──────── EXERCISE MATERIAL ────────
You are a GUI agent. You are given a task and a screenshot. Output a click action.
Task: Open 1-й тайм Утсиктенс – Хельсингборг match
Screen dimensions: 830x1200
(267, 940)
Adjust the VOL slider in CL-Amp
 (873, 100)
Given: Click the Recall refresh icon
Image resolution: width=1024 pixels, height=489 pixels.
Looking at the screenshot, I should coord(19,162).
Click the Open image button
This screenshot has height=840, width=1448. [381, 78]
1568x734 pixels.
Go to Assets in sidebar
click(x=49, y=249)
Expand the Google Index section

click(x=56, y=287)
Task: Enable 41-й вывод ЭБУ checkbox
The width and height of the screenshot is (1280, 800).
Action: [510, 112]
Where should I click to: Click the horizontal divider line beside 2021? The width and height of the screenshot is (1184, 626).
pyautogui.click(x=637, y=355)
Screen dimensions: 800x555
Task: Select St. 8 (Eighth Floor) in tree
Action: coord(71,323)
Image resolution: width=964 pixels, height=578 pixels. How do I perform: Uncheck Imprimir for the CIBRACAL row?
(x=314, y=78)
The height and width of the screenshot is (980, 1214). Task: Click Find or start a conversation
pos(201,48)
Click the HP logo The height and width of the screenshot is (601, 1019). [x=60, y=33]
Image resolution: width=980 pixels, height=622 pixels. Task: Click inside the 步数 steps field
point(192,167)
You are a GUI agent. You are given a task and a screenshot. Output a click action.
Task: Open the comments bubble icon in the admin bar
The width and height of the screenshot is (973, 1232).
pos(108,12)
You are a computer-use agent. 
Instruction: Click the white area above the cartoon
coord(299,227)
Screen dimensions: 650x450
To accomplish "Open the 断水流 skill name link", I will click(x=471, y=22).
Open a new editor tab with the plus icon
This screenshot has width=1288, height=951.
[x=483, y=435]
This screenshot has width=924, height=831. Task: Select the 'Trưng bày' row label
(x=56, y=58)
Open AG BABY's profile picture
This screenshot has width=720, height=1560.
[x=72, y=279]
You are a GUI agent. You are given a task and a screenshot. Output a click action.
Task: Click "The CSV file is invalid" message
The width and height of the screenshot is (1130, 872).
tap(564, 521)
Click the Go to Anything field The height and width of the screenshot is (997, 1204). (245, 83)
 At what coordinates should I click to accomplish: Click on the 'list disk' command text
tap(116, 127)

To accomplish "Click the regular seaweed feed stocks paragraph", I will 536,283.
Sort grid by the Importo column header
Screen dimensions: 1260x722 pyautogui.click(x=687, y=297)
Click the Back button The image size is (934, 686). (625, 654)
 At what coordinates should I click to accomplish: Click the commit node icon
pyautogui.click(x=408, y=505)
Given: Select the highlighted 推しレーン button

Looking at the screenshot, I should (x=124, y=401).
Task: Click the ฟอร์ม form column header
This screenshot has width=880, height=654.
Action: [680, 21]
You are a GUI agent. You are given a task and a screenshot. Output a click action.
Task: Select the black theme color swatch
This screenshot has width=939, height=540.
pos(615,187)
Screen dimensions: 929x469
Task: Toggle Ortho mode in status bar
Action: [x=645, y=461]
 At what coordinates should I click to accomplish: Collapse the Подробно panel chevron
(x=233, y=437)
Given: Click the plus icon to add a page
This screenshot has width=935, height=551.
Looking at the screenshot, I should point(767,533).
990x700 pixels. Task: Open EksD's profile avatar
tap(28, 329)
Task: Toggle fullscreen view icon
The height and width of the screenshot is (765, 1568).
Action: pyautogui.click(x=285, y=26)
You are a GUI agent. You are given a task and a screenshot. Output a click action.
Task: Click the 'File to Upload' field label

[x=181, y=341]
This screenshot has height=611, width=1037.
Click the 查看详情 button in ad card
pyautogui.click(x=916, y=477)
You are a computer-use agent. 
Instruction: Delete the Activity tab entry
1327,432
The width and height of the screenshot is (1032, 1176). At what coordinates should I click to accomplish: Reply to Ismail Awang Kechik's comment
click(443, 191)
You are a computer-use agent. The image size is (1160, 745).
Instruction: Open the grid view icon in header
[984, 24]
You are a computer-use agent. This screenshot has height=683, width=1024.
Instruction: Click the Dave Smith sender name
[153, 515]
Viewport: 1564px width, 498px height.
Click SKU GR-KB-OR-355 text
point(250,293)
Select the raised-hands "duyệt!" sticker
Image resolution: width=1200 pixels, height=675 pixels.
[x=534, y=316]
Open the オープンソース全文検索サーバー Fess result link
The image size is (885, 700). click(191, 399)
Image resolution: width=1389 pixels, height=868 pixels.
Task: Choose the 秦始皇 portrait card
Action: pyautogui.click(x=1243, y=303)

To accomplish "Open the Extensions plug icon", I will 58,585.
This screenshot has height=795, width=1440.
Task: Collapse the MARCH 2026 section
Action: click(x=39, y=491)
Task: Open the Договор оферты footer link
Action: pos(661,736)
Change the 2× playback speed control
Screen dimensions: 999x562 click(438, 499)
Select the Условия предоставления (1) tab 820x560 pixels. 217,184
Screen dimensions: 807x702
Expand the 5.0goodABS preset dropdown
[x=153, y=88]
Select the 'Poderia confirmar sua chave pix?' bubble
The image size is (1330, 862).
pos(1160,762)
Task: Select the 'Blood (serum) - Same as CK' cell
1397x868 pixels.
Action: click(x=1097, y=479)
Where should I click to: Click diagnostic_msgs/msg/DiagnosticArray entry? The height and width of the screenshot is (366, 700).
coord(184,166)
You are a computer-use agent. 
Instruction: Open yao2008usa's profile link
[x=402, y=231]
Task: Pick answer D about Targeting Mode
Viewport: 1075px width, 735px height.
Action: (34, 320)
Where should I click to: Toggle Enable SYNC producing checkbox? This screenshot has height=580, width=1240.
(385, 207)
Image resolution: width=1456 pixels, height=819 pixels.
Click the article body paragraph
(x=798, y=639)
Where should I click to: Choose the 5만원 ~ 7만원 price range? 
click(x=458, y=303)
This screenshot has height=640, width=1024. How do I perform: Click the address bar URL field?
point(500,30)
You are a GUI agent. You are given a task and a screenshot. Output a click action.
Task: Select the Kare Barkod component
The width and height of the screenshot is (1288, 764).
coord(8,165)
────────
*TASK*. Among the records above, determine how many lines contain "plus", then report the number only.

*REPLY*. 2